Srinivasan attended Lawrence High School, where he played basketball alongside future professional star Danny Manning. In one incident not directed at Srinivasan, Hacker said fans of his own school once threw bananas during a game toward Manning, who is black.
Srinivasan later attended Stanford University and Stanford Law School and served as a law clerk to Justice Sandra Day O’Connor, a nominee of President Ronald Reagan.
Much like Chief Justice John Roberts, Srinivasan made his mark as a Supreme Court litigator, arguing 25 cases for the federal government and private clients. As an Obama administration lawyer, he helped press the successful challenge to the U.S. Defense of Marriage Act, which defined marriage under federal law as a heterosexual union.
In private practice, Srinivasan represented Exxon Mobil in a suit blaming the oil company for human-rights atrocities in Indonesia. He argued at the Supreme Court on behalf of Skilling, the former Enron chief executive officer who was convicted of spearheading the fraud that destroyed the company.
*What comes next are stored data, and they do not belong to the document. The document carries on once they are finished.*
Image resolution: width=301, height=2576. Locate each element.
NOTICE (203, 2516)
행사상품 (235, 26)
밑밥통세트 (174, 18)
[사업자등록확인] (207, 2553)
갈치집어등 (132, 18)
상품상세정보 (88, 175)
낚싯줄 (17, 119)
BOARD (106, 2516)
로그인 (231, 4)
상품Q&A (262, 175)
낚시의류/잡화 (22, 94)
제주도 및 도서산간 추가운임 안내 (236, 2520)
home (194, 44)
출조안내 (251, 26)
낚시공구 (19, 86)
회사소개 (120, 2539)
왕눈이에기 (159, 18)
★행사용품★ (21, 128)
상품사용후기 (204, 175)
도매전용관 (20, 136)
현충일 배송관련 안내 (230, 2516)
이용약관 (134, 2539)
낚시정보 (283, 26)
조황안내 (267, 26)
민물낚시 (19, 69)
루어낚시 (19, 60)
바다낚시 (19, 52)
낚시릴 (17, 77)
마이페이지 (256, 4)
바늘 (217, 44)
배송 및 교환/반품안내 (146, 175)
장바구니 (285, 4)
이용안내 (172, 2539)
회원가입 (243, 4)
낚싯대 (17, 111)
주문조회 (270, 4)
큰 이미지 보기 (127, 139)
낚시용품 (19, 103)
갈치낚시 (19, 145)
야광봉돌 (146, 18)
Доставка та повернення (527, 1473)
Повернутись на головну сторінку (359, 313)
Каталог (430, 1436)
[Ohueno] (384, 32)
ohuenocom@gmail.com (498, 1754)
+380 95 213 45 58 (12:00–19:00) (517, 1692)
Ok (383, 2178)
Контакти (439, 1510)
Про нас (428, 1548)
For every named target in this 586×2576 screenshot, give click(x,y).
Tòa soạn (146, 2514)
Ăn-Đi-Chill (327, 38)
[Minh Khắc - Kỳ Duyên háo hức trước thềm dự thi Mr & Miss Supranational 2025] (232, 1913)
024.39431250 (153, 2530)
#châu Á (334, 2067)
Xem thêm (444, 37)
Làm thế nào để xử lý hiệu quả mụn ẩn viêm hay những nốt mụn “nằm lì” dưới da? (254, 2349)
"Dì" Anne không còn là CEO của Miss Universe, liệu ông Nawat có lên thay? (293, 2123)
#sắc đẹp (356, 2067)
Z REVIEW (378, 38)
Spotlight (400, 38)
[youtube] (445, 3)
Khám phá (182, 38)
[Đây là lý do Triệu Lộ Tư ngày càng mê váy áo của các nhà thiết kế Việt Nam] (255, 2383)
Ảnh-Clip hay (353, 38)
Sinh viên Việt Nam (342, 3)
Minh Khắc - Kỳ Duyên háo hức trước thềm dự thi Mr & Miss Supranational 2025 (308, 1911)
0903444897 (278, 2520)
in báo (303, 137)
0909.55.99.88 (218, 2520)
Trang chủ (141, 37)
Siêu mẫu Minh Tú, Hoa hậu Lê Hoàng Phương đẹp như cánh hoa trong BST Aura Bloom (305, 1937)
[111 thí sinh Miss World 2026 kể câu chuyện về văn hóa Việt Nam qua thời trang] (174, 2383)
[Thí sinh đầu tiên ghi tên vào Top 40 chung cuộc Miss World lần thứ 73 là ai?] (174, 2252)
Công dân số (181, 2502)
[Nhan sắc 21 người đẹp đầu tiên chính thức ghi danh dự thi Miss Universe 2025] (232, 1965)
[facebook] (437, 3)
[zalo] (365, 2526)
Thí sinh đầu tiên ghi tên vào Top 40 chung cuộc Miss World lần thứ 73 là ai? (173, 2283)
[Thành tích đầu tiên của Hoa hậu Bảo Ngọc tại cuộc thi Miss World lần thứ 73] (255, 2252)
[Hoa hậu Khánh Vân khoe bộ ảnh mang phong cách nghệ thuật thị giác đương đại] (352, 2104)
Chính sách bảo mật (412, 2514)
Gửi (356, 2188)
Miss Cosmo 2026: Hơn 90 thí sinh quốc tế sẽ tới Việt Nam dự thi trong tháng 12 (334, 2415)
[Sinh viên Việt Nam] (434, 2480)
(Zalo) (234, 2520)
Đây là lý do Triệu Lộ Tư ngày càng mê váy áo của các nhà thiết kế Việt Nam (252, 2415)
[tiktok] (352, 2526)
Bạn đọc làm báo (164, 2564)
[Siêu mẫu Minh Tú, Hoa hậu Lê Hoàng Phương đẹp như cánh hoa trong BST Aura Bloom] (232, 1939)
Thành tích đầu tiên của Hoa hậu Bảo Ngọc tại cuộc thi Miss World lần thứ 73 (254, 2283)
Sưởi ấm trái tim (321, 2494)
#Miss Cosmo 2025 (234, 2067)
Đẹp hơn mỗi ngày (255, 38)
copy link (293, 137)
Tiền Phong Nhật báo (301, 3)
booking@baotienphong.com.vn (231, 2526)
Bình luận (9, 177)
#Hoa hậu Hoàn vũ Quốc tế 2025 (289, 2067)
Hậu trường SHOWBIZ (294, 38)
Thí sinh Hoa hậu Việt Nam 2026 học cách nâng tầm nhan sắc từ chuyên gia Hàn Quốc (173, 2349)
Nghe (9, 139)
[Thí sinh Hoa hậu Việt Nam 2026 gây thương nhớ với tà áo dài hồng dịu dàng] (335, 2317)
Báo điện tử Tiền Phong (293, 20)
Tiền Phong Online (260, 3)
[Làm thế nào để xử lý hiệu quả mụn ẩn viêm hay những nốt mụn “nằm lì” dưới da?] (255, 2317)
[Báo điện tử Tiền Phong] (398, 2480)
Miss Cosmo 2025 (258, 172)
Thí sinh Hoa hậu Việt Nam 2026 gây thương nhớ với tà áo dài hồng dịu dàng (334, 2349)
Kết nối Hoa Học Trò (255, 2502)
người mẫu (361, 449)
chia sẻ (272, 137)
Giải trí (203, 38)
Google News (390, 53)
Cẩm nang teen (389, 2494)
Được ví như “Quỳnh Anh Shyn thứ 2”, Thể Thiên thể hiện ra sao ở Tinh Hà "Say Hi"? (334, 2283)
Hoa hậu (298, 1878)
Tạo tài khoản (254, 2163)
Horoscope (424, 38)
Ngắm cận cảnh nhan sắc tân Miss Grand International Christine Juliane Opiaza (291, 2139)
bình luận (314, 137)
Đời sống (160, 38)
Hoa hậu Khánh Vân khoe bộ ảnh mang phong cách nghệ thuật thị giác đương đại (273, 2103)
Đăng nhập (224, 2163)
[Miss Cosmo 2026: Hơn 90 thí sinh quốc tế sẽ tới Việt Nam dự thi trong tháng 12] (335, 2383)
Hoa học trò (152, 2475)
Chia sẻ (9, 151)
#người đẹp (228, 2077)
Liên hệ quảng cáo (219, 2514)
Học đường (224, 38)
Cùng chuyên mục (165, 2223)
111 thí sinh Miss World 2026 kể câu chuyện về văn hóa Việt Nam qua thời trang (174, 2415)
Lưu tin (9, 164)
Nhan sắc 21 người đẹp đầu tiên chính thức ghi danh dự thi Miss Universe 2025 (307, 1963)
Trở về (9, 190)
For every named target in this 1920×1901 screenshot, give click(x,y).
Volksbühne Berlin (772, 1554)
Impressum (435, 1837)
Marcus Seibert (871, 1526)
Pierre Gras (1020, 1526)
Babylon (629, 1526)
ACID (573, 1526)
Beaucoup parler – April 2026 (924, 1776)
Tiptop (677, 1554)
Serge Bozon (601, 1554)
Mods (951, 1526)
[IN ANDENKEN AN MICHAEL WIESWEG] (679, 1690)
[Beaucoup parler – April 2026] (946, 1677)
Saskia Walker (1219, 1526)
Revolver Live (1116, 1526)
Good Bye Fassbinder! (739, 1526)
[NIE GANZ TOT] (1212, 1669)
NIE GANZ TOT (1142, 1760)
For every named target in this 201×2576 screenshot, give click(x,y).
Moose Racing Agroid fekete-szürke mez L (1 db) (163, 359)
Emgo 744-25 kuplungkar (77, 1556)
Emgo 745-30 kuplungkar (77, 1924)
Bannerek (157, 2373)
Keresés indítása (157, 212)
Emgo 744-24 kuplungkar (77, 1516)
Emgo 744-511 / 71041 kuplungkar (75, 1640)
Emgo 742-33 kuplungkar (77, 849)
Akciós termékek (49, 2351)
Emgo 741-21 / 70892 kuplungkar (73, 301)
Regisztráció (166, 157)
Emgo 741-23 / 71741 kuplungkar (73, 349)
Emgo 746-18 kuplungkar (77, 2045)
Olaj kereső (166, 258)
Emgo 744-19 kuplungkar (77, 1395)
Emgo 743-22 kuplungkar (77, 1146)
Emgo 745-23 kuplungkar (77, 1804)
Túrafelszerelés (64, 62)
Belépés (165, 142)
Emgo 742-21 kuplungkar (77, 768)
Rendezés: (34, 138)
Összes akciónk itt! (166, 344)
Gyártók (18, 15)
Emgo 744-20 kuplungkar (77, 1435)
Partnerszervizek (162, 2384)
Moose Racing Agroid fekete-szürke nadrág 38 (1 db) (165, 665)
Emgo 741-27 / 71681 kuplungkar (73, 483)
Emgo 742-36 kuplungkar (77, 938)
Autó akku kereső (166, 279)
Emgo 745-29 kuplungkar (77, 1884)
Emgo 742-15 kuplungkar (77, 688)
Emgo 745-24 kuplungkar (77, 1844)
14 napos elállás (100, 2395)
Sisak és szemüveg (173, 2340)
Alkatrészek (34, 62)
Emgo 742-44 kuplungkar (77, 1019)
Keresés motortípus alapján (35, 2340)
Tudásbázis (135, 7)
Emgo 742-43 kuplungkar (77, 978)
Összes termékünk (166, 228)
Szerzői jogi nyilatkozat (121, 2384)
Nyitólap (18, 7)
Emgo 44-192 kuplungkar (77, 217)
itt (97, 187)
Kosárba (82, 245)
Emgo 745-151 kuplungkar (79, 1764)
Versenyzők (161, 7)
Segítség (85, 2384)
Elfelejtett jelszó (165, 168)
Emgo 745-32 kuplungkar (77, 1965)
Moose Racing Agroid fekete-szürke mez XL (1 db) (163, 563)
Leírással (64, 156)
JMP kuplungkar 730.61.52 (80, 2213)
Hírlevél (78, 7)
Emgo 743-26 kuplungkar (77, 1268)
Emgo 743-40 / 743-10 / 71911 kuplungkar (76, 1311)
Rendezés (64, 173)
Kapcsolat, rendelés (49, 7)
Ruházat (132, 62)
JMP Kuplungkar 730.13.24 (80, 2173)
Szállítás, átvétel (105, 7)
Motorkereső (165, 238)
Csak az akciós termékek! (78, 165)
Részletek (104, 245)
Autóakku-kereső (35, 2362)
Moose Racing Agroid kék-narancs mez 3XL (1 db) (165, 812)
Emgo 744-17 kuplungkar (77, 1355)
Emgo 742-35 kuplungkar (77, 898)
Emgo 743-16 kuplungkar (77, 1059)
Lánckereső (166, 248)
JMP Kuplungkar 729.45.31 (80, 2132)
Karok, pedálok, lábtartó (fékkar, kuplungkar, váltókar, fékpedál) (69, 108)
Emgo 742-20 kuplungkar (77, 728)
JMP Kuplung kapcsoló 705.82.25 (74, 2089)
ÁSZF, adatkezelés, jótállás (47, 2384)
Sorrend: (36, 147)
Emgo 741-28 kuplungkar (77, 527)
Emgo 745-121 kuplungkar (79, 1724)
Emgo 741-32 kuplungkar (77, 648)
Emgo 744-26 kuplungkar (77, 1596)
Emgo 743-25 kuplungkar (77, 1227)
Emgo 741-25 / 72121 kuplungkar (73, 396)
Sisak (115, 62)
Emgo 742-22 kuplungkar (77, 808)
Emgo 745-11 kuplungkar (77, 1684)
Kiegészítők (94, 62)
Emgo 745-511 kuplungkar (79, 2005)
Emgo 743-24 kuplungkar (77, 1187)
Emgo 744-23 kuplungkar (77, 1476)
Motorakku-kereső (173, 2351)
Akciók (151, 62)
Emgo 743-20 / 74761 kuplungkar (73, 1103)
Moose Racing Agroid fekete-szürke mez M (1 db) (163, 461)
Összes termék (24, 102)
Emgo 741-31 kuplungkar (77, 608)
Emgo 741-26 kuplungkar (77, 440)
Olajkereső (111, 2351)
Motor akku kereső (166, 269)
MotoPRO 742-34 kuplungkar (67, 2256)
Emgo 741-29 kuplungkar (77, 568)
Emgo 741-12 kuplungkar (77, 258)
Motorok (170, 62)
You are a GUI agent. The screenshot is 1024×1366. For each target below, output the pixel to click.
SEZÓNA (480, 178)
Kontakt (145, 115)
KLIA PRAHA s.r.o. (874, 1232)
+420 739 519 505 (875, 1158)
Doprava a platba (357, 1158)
Obama nominated him in 2012 to the U.S. Court of Appeals for the D.C. Circuit. The following year, Srinivasan told a Senate panel considering his nomination that he would follow a "case-by-case approach" as a judge.
No ‘Grand’ Philosophy
"I do not have an overarching, grand, unified judicial philosophy that I would bring with me to the bench," Srinivasan said.
He was confirmed 97-0 and then took the oath to join the D.C. Circuit by putting his hand on the Bhagavad Gita, the Hindu holy book.
The judge’s record so far bears out his self-characterization, says Tom Goldstein, a Washington appellate lawyer who counts about 120 decisions involving Srinivasan in almost three years on the D.C. Circuit.
"These decisions do not reflect any strong ideology," Goldstein wrote on Scotusblog, the website he founded to track the court. "On the whole, they suggest that Judge Srinivasan would likely be on the center left of the Supreme Court."
Some Obama critics say that even a moderate justice would shift the court unacceptably far. The next justice will succeed the late conservative Antonin Scalia.
"It’s not that Sri is any more liberal than anybody else on the court," said Curt Levey, executive director of the FreedomWorks Foundation. "It’s just that having a fifth liberal on the court will result in the reversal of so many of the legal victories over the past decades that conservatives cherish."
Levey said he doubts a Srinivasan nomination would undercut Republicans’ determination to leave the seat open until the next president takes office.
"It’s not going to cause a lot of cracks," Levey said. "I’m sure it will cause a couple, but not a lot."